- Born: Richard Paul Springer 1951
- Died: September 26, 2010 (aged 58–59)
- Occupation: Anti-nuclear activist
- Known for: 1992 interruption of Ronald Reagan speech

= Richard Springer =

American anti-nuclear activist

Richard Paul "Rick" Springer (c. 1951 – September 26, 2010) was an American anti-nuclear activist. He was best known for his arrest after smashing a crystal eagle award in front of former US president Ronald Reagan at a luncheon in 1992. Springer faced imprisonment on various charges.

==Biography==
Early in life Richard Springer worked as a carpenter, a youth counselor, and a merchant seaman.

===Anti-nuclear activism and Ronald Reagan incident===
In the early 1990s Springer founded the Hundredth Monkey Project, which he hoped would be a "massive set of concerts and demonstrations" bringing together anti-nuclear activists. The project never fully materialized; however, on the weekend of April 10 to 12, 1992, a more modest gathering of 2,000 people assembled in the desert near the Nevada Test Site for a series of concerts and speeches organized by Springer.

On April 13, many participants traveled to Las Vegas for a demonstration at a US Department of Energy office, during which 24 people were arrested. The same day, Springer walked onto the stage of a National Association of Broadcasters luncheon in Las Vegas while former president Ronald Reagan was addressing the attendees. On stage, Springer smashed a 30 lb crystal statue that had earlier been presented to Reagan and then attempted to commandeer the microphone into which Reagan was speaking. Shards of the statue hit Reagan in the head. Springer was quickly swarmed by Secret Service agents and dragged off-stage.

Springer had accessed the luncheon using a press credential issued by Indian Voices, a Native American affairs newsletter. At the time, the Secret Service did not have a policy of examining the press credentials of persons attending appearances by former presidents.

===Charges and imprisonment===
Following the luncheon incident, Springer was arraigned and released on his own recognizance pending trial. The following week he was interviewed by CBS This Morning about the incident, and explained that he was hoping to raise awareness about the dangers of nuclear testing. He offered Reagan an apology, stating that he was committed to non-violence and regretted any concern he had caused for Reagan's safety.
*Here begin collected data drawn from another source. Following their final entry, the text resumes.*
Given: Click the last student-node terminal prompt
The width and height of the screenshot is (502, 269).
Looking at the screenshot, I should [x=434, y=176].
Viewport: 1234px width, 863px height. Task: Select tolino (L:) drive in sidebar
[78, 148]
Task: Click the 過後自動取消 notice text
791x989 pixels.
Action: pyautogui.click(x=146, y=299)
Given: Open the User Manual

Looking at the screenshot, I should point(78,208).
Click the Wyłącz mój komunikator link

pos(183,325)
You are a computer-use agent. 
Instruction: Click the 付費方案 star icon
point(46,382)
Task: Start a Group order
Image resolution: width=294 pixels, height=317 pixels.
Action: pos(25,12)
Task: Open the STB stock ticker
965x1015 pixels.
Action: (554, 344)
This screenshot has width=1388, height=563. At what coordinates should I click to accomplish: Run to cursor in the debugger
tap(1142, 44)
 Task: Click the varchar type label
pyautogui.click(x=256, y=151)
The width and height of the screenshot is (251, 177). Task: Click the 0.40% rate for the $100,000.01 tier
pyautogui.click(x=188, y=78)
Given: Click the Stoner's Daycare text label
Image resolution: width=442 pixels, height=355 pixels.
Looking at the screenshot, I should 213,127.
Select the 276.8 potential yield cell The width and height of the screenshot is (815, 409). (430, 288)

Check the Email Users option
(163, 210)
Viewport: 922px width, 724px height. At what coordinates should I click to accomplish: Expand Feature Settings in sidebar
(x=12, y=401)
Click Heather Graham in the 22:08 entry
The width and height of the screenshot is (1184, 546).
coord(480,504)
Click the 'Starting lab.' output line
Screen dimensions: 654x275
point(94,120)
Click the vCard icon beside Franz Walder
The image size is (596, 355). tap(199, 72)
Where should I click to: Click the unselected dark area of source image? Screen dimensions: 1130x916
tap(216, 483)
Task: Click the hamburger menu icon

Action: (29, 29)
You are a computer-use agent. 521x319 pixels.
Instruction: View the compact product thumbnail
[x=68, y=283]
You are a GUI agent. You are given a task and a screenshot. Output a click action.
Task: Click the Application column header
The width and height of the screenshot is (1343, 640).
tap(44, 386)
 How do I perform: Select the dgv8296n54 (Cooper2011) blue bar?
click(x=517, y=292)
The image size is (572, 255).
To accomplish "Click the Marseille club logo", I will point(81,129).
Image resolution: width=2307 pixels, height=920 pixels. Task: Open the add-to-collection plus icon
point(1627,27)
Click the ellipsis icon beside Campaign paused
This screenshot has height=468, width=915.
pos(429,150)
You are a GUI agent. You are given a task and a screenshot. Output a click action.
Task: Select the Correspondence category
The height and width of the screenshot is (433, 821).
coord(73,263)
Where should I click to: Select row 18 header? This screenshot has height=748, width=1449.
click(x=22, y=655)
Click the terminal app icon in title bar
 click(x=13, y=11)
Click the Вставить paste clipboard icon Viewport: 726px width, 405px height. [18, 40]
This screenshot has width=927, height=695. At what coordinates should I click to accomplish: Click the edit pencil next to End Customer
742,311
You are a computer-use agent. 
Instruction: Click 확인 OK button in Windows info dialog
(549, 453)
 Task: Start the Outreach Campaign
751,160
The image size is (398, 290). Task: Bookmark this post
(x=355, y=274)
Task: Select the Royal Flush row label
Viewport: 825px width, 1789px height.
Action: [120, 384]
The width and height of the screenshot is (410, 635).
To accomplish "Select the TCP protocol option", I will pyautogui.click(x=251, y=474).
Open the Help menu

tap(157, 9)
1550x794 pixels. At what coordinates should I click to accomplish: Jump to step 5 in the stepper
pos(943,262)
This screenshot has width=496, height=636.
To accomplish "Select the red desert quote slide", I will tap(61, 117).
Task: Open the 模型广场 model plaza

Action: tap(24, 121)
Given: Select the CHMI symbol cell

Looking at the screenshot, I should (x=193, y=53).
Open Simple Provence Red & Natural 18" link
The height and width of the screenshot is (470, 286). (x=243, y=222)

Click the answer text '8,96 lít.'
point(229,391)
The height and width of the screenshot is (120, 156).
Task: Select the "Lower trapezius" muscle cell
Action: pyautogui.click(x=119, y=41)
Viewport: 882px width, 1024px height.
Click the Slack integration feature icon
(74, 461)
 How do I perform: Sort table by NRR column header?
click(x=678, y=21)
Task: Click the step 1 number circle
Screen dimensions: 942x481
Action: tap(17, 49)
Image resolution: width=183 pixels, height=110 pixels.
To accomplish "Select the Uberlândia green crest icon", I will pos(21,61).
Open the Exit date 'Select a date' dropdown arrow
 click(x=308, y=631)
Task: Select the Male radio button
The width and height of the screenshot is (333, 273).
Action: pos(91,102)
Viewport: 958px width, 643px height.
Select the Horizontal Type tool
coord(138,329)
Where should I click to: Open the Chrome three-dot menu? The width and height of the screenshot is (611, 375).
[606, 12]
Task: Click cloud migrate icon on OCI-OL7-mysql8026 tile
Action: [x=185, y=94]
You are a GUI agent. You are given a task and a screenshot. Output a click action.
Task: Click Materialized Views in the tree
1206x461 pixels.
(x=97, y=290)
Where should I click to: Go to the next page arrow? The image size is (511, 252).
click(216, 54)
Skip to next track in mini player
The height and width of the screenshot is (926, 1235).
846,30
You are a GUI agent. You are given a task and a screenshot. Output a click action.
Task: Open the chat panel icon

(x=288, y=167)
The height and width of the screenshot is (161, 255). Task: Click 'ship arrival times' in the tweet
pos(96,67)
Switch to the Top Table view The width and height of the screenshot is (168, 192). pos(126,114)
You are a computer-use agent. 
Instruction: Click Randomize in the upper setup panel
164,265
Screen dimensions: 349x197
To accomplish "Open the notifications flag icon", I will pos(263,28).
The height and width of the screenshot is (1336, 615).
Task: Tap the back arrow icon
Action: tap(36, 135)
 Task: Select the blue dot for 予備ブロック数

The following February, Springer pled guilty to a misdemeanor charge of interference with the Secret Service and was sentenced to four months in jail. He was due to surrender himself to the authorities June 2, 1993. Instead, however, he sent a fax to a Nevada television station saying he would not surrender himself until the US government began adhering to all treaties "calling for the cessation of all nuclear weapons tests in all atmospheres for all time". Springer also sent a letter to the U.S. District Court for the District of Nevada denouncing the United States as an "oppressor nation" and alleging mistreatment of the Shoshone. Five days later an arrest warrant was issued for Springer.

Springer was apprehended two months later and charged with failure to surrender. In his subsequent trial, he pled not guilty, stating that a higher moral law required he continue anti-nuclear activism rather than go to prison. His first trial on the new charges resulted in a hung jury; however, he was convicted on a second attempt and sentenced to prison, being released in 1995.

===Later life and suicide===
In 1997 Springer published a book, Excuse Me, Mr. President: The Message of the Broken Eagle.

After his release from prison, Springer lived for a time in Arcata, California, with artist Carol Andersen and her two children. Andersen's children later reported that Springer was abusive and an alcoholic. In later years, Springer lived on a ranch in Gerlach, Nevada. He died two weeks after his 2010 wedding of an apparently self-inflicted gunshot wound.